Exercise prompt »
Apart from the pictures, every record here must be copied word for word.

......

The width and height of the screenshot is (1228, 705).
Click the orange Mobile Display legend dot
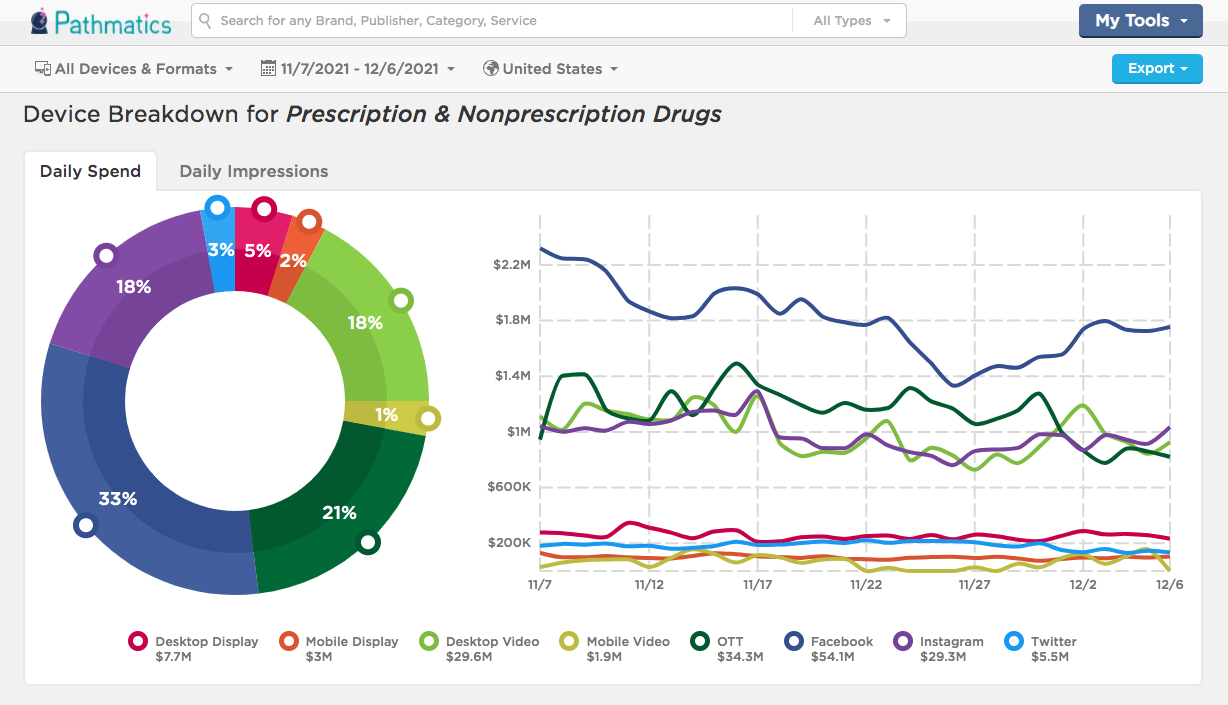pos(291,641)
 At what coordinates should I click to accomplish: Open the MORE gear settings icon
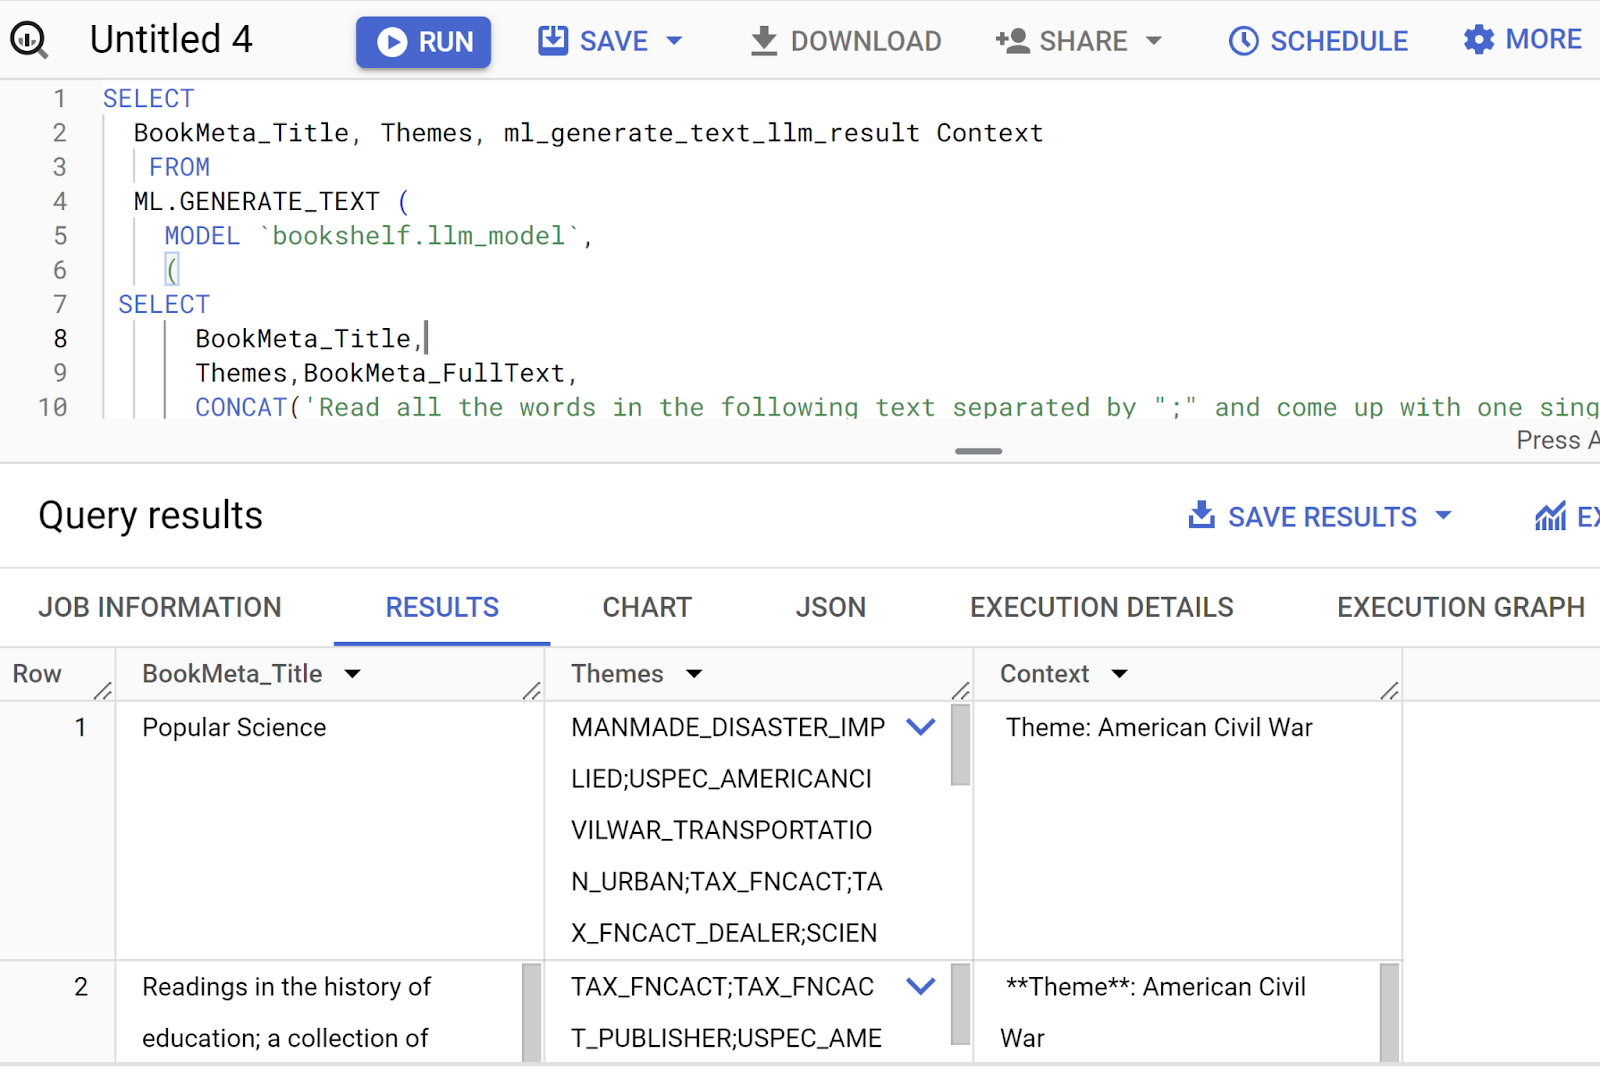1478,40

......

Task solution »
The width and height of the screenshot is (1228, 705).
Click the orange Mobile Display legend dot
pos(291,641)
 At what coordinates should I click to accomplish: Open the MORE gear settings icon
1478,40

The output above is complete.